Yes, learning JavaScript and related front-end technologies will take you places. But that will only take you so far. It is okay, as long as you and you only realize that that’s only part of the journey, and that’s where you want to be for the time being.

However, if someone claims that only knowing JavaScript is good enough for you because you can get whatever you need out of it. Or, worse, they tell you that you’ll be a (quote/unquote) “full stack developer” once you master JavaScript, then approach that person’s “thought leadership” with a grain of salt.

There is No Spoon

On top of all these, people who preach these things intentionally ignore that there is no such thing as “the stack”. The term “full-stack” is redundant at least, useless at worst.

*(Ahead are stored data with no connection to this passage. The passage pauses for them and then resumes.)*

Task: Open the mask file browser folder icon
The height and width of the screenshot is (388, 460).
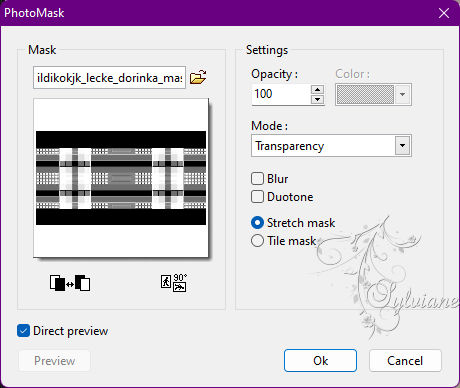Action: point(198,77)
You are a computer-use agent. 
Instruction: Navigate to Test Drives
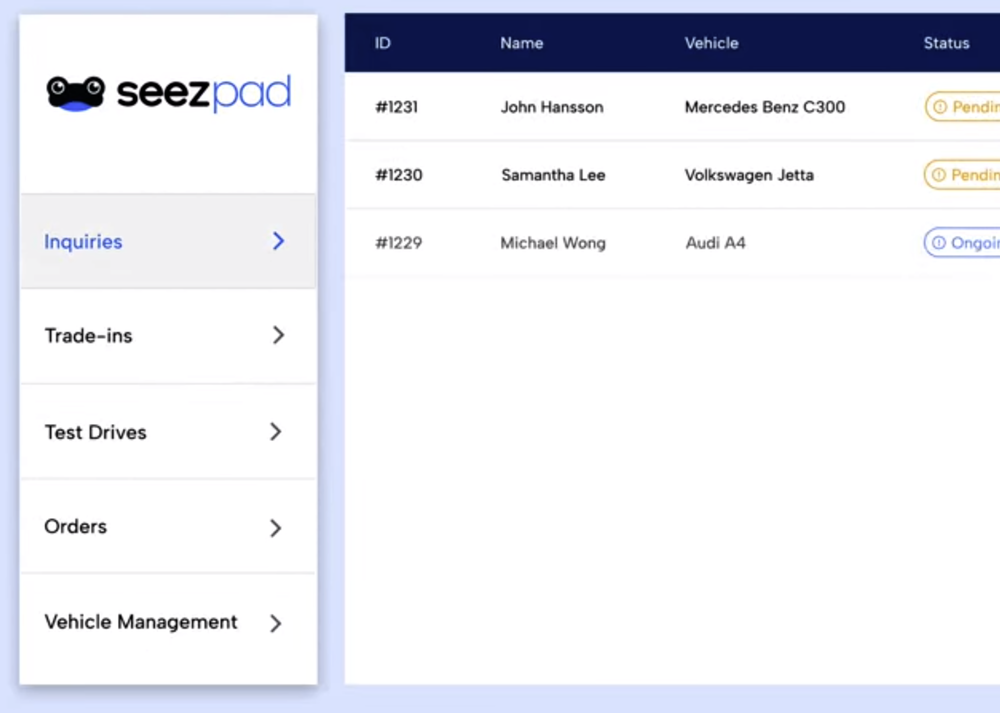(95, 432)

The boundaries between the layers of “the stack” vanished a long time ago. It is a “mesh”—if anything—rather than a stack. Nowadays, the things one needs to know to manage an application end-to-end are so broad and wide that nobody can claim to know it all.

Think about it.

Can anyone claim to be an expert from Orchestration, to InfoSec, to performance optimization and SRE, to supply chain management, to Flexbox, to Edge networking and Serverless Compute, to CSS, sass and friends, to Accessibility and Usability, to Message Queues, Streams, Consensus Algorithms, Rate Limiting Distributed Tracing, to front end frameworks, to Databases, Sharding, Clustering, Distributed system design…?  

☝️ The list can go on and on… No one on earth can assume to know the entire stack of things.

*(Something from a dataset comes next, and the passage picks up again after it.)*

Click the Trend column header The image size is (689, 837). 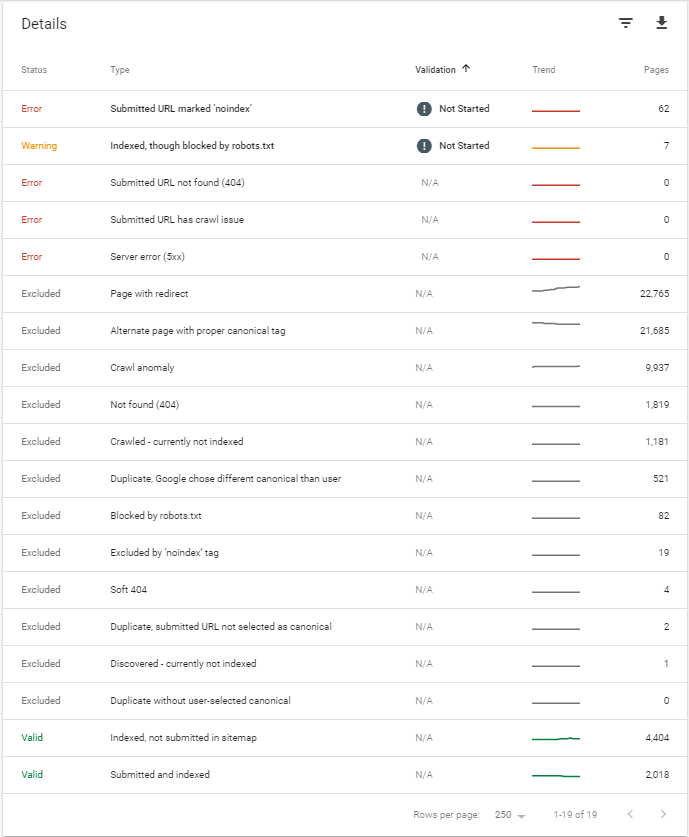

If one considers understanding the MERN Stack inside out as a sufficient prerequisite to adding the term “full-stack engineer” to their résumé, they likely don’t know how much they don’t know yet.

Is There Such Thing as a “Half-Stack” Anyway?

The curios thing is, there is no such thing as half-stack either.

To be a great software engineer, you’ll have to know both front-end and back-end anyway. Why? Because to be a great front-end developer, you first have to be a great back-end developer and vice versa. So if you think otherwise, you are deceiving yourself.

There Are No Boundaries
The stack is not layered. You cannot isolate the stack. Nor can you restrict the stack. Without knowing about one part of the stack, you cannot be productive in the other parts either.

Ergo, any qualified developer has no other choice to work across the stack. Calling a developer a “full-stack” developer is akin to calling a car a “horseless carriage”—It is redundant, outdated, and a tautology.


Know your path. Know where you want to go. And walk your path knowingly.

If you claim to work on the entire stack with a single language under your tool belt, it only proves that you are afraid of and closed to learning new things—None of these are good attributes to have in a developer who wants to get better at what they do.

Everything changes. And everything starts by knowing yourself.

Knowing one’s self, in itself, is a lifelong journey. A Twitter thread cannot show you that. Ironically, neither this article can show it to you. Though, I humbly hope it shed some light on the “why”s and “how” of expanding your horizon.

Until the next one… May the source be with you 🦄.